*TEXTO DE LECTURA*:
——

Juan Barahona: “La perfección técnica es la gran pandemia silenciosa”
Dicen que la vulnerabilidad es virtud a la hora de desarrollar cualquier disciplina artística. Para Juan Barahona (Asturias, 1989) es imposible concebir la música sin sentirse honesto y vulnerable frente al repertorio que ama. Entiende el hecho musical como una disciplina artesana, en donde técnica y emoción caminan juntas buscando un equilibrio que las haga reales, que las muestre auténticas. Cree que el virtuosismo nos está cegando. Confía en el silencio como lenguaje del pensamiento. Y, sobre todo, no duda al afirmar que solo cambiaremos el futuro si conseguimos un diálogo entre las diferentes generaciones musicales. Debuta en el Ciclo de Jóvenes Intérpretes de la Fundación Scherzo el próximo 29 de abril, con un recital en la Sala de cámara del Auditorio Nacional dedicado a Schubert, Mozart y Liszt.

——

*REGISTROS PROPORCIONADOS*:
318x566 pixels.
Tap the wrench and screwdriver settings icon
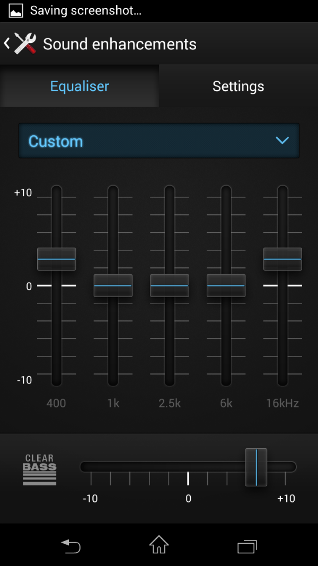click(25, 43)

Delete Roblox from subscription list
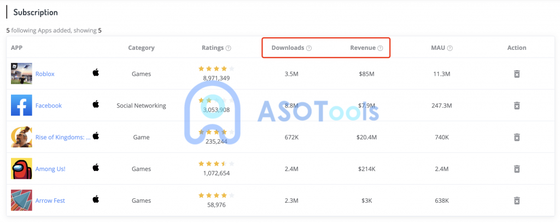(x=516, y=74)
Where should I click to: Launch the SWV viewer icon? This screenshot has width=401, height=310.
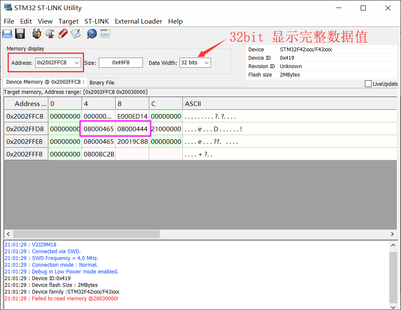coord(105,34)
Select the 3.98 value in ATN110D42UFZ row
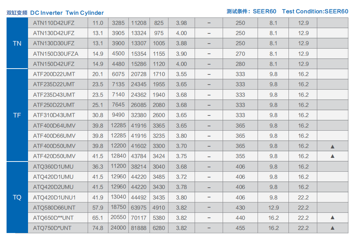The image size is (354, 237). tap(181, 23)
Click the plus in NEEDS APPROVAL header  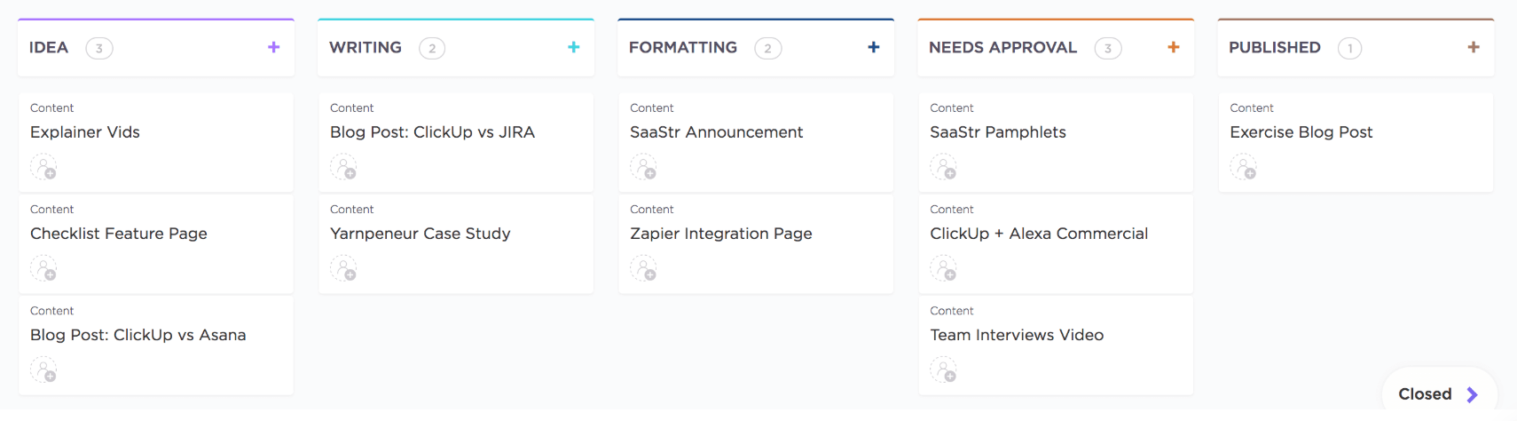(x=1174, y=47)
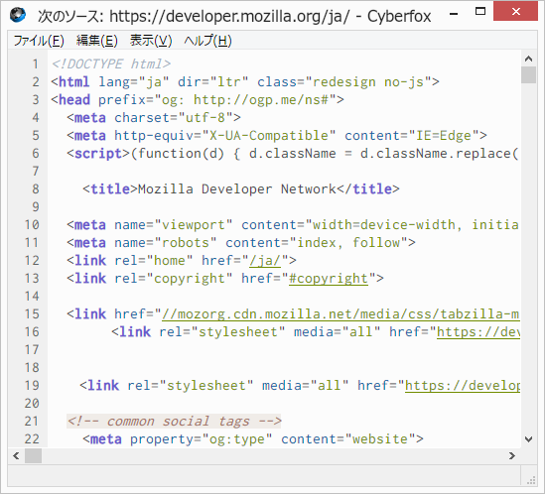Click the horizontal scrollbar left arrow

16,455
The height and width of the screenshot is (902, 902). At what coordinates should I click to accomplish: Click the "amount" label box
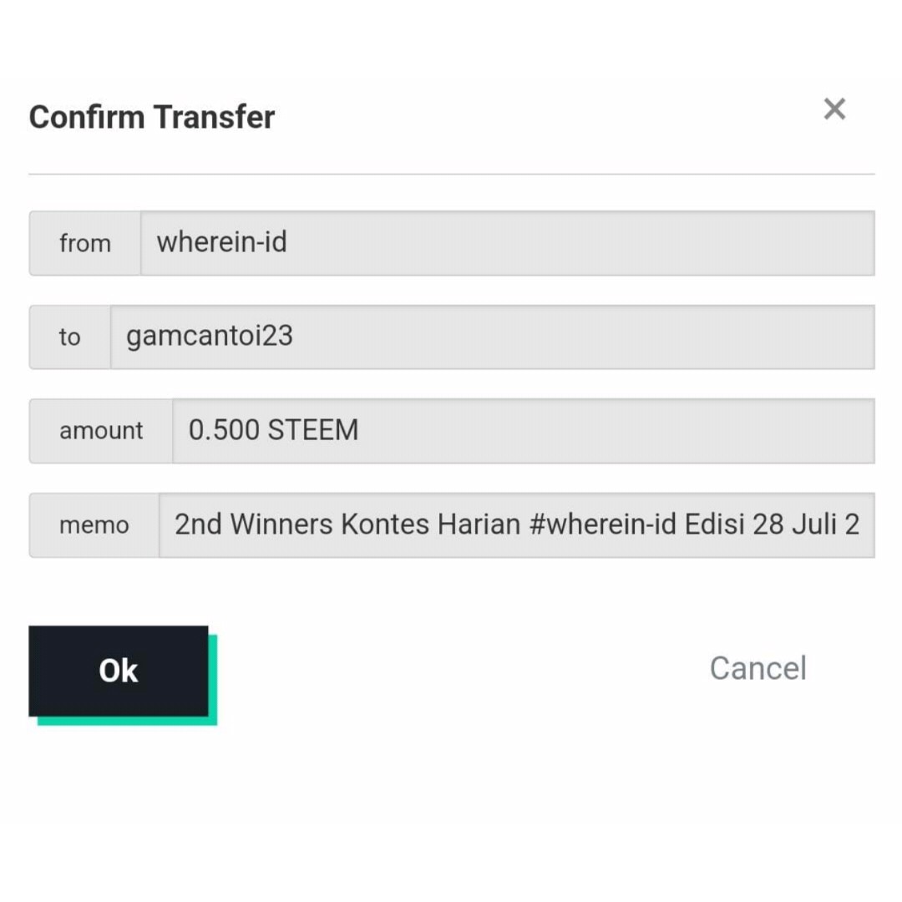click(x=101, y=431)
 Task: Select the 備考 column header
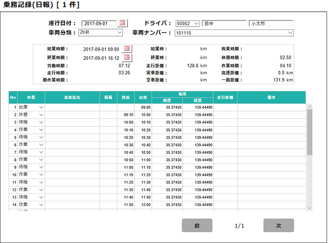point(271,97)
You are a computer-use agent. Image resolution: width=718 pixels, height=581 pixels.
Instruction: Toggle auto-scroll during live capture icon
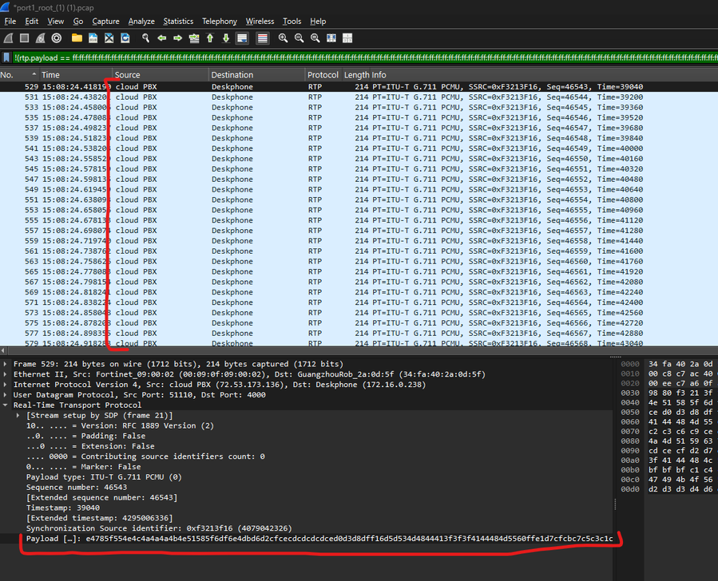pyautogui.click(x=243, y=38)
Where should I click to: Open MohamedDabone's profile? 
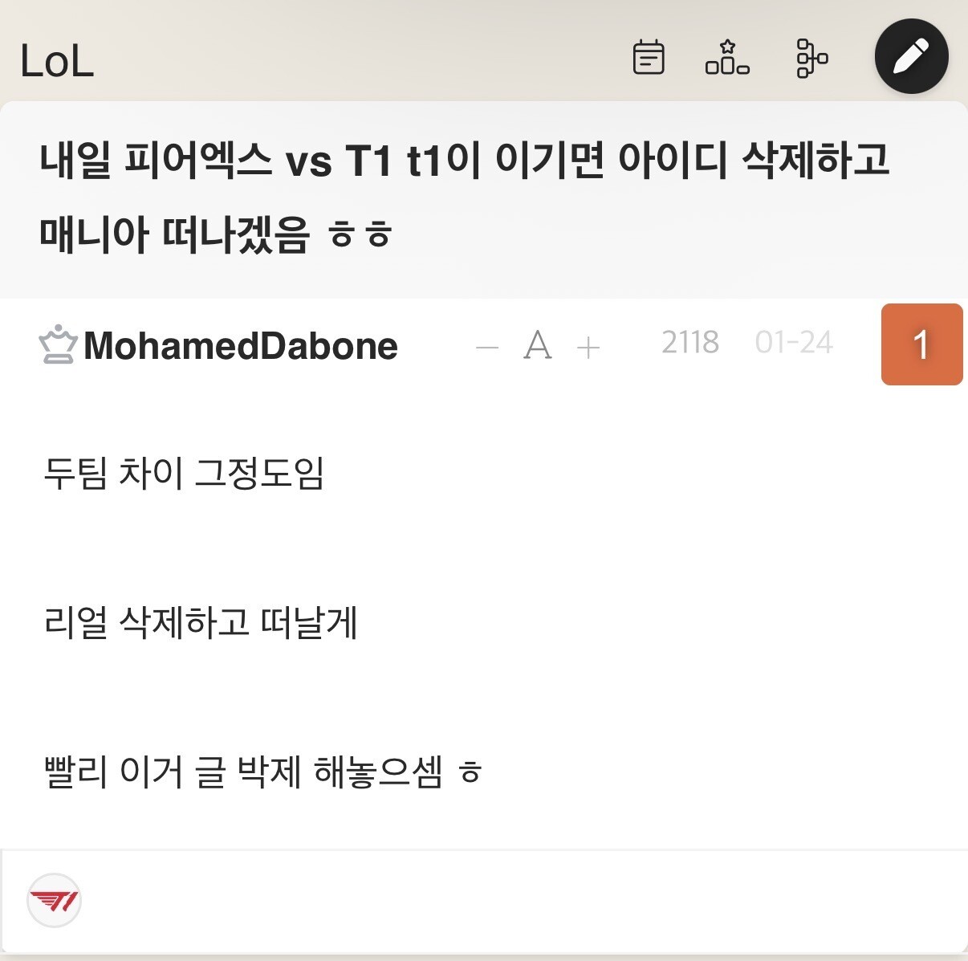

——

*TAREAS DEL EJERCICIO*:
A. Contesta estas preguntas sobre el texto de Juan Barahona:
(i) ¿En qué año nació?
(ii) ¿Qué cree que nos está cegando?
(iii) ¿A qué compositores dedica su recital en la Sala de cámara del Auditorio Nacional?
B. Transcribe el pasaje del texto de Juan Barahona que empieza con "Dicen que la" y sigue hasta "Mozart y Liszt.", ambos incluidos.

*SOLUCIONES*:
A.
(i) En 1989.
(ii) El virtuosismo.
(iii) A Schubert, Mozart y Liszt.

B.
Dicen que la vulnerabilidad es virtud a la hora de desarrollar cualquier disciplina artística. Para Juan Barahona (Asturias, 1989) es imposible concebir la música sin sentirse honesto y vulnerable frente al repertorio que ama. Entiende el hecho musical como una disciplina artesana, en donde técnica y emoción caminan juntas buscando un equilibrio que las haga reales, que las muestre auténticas. Cree que el virtuosismo nos está cegando. Confía en el silencio como lenguaje del pensamiento. Y, sobre todo, no duda al afirmar que solo cambiaremos el futuro si conseguimos un diálogo entre las diferentes generaciones musicales. Debuta en el Ciclo de Jóvenes Intérpretes de la Fundación Scherzo el próximo 29 de abril, con un recital en la Sala de cámara del Auditorio Nacional dedicado a Schubert, Mozart y Liszt.